Voigt will compete in slopestyle and big air. In a Thursday morning interview, Voigt said the qualification process gave her a good sense of where she stood in the lead-up to the Olympics.

“It feels really good to have the official word that I will be going, but I had an inkling that I would be for the last few weeks, which has been really a big relief,” she said. “I’m really excited.”

The Beijing Winter Olympics start Feb. 2 and continue until Feb. 20. The first snowboarding event, Women’s Slopestyle Qualification, is on Feb. 4.

Voigt is a well decorated snowboarder who began snowboarding at 9 and started competing at 12. She won her first medal at 16 when she took home silver during her first World Cup slopestyle event in Calgary in 2010.

She recently won bronze at the 2020 X Games in Norway. The 2019-20 season included a big air silver at the World Cup in Modena, Italy, a big air bronze in Atlanta and a slopestyle bronze in Seiser Alm, Italy. She went on to be ranked second in the big air World Cup standings and third overall in the slopestyle World Cup standings.

Her Olympic debut was at the PyeongChang 2018 Olympic Winter Games, where she was ranked 17th. Voigt said the Winter Olympics are early in the snowboarding season and resorts have limited snow to build features for practice.

“I noticed the last time around that that added a lot of extra stress, because you don’t necessarily feel as prepared as you would like to for such a big event,” she said.
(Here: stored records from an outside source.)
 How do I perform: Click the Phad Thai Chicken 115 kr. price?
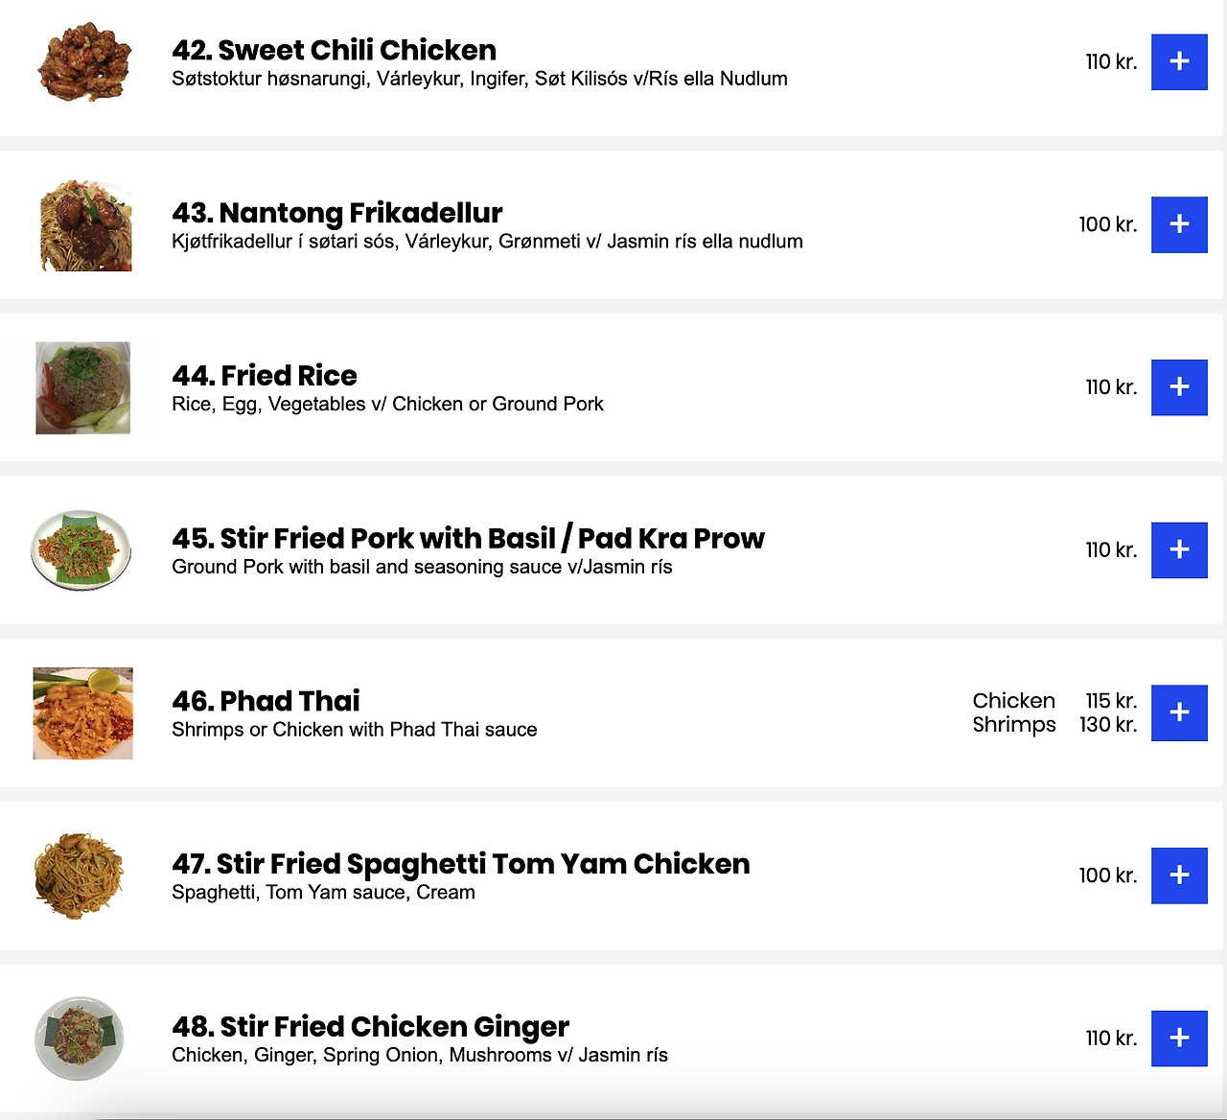coord(1111,701)
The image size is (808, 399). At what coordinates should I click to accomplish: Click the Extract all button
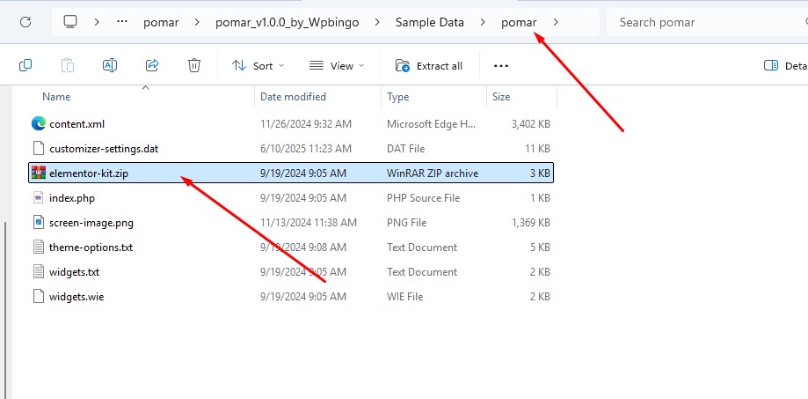(429, 65)
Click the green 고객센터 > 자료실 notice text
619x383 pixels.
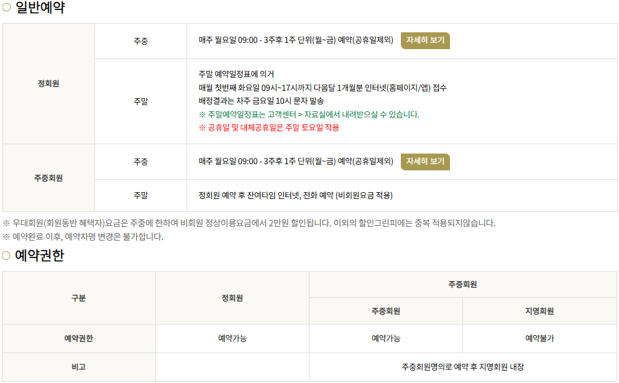coord(309,114)
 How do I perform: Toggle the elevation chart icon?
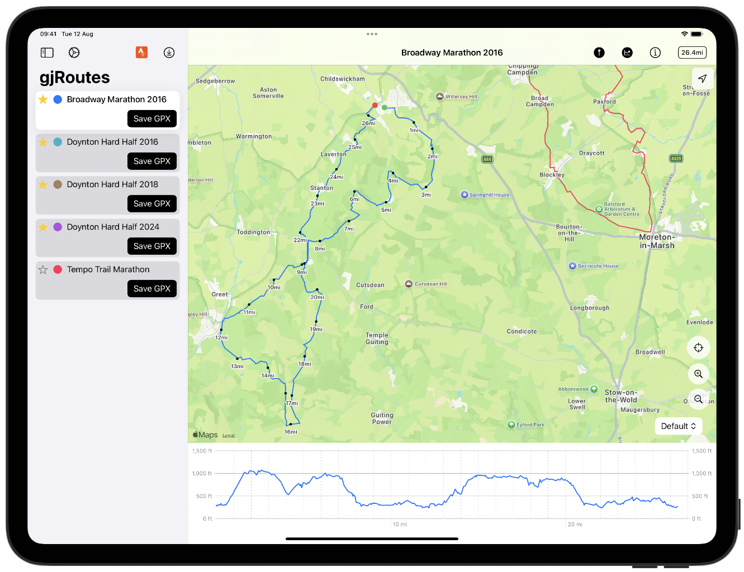coord(627,53)
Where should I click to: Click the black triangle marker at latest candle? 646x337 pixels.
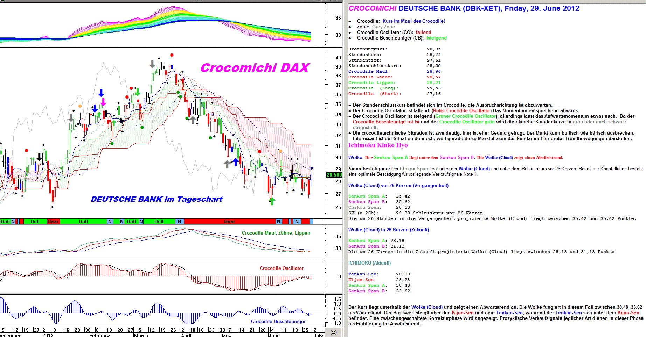[311, 169]
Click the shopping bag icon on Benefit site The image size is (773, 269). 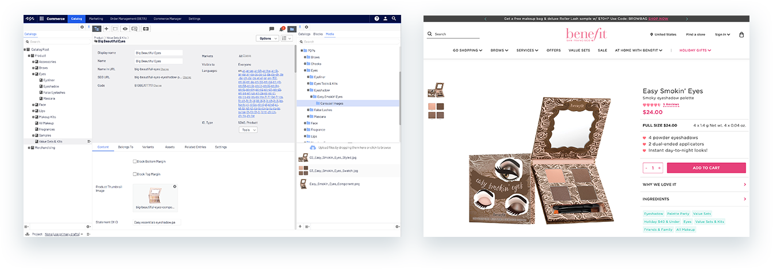[x=741, y=34]
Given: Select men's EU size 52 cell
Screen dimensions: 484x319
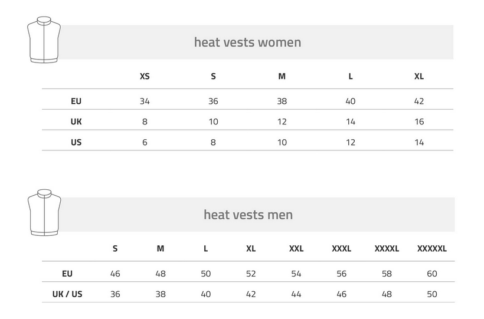Looking at the screenshot, I should tap(251, 274).
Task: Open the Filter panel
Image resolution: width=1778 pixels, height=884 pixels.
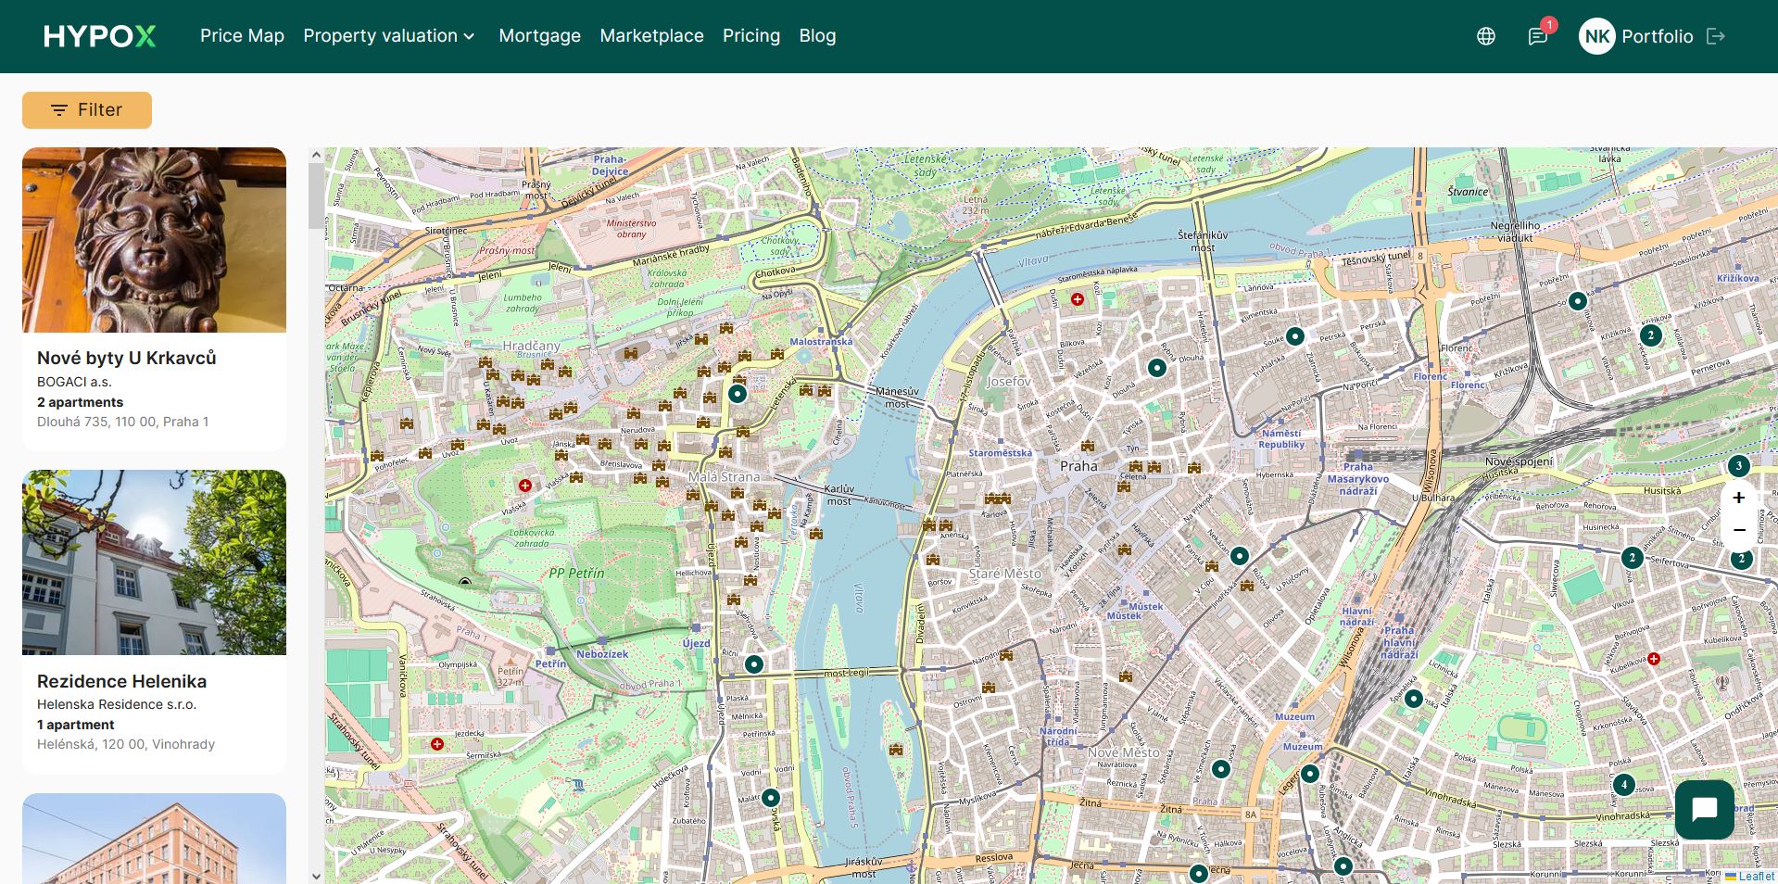Action: [x=87, y=110]
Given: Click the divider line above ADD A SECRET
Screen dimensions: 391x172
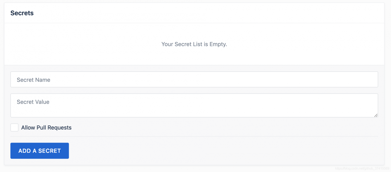Looking at the screenshot, I should pos(194,136).
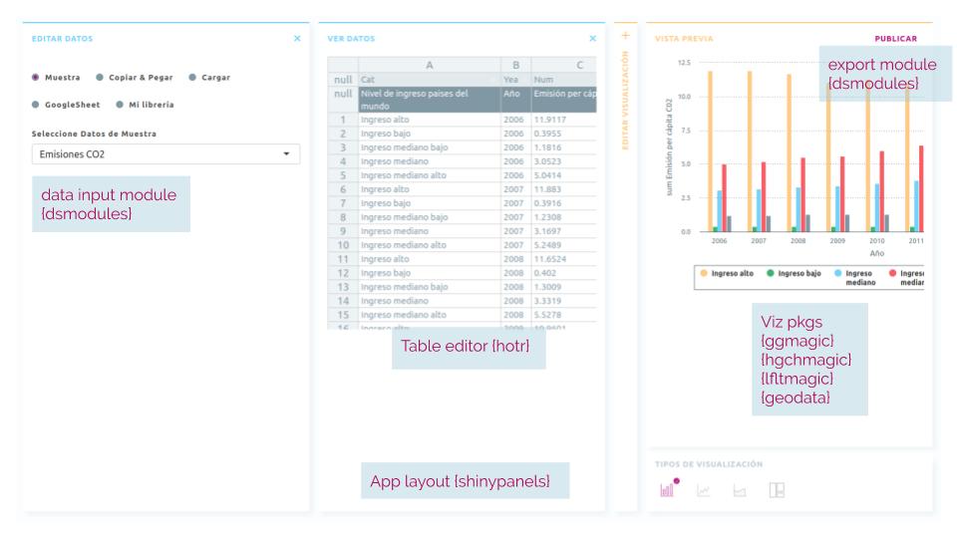Image resolution: width=957 pixels, height=538 pixels.
Task: Select the line chart visualization type
Action: click(703, 490)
“We haven’t done as much snowboarding as I would like to considering we’re heading to the Olympics… that’s just the reality of when they hold the games and I learned that last time around. It’s not a comfortable feeling, but it’s something that we have to work with.”

Brooke Voigt of Fort McMurray, Alta. is assisted with her team jacket by Chef De Mission Isabelle Charest as Canada’s slopestyle and big air snowboard team is announced during a news conference in Whistler, B.C., Tuesday, Jan. 9, 2018. THE CANADIAN PRESS/Jonathan Hayward

Voigt is in the middle of a training camp in Whistler, B.C. The team has created jumps and mock features similar to what they are expecting to see in Beijing. There have been some good days, but heavy snowfall and fog has interrupted some training days.

Voigt hopes snowboarding events in Beijing will be better than what athletes faced four years ago in PyeongChang. Bad weather delayed some events, but Voigt said the slopestyle event she competed in should have been one of them.

“It was dangerous and it was windy and there was just lack of preparation as far as having enough judges to judge both halfpipe and slopestyle. If they postponed our event, then the judges wouldn’t be able to judge the halfpipe event because it was the same panel,” she said. “So we ran in really bad conditions because there weren’t enough staff.”

Since 2018, Voigt said Fédération internationale de ski and the International Olympic Committee have been accommodating towards the concerns of snowboarders.

“It was definitely a lesson learned and they listen to us a lot more when it comes to how we feel about our safety and stuff when we’re riding based on weather and all that stuff,” she said. “Everything’s been a lot better since that, but it’s just unfortunate that that’s what it took.”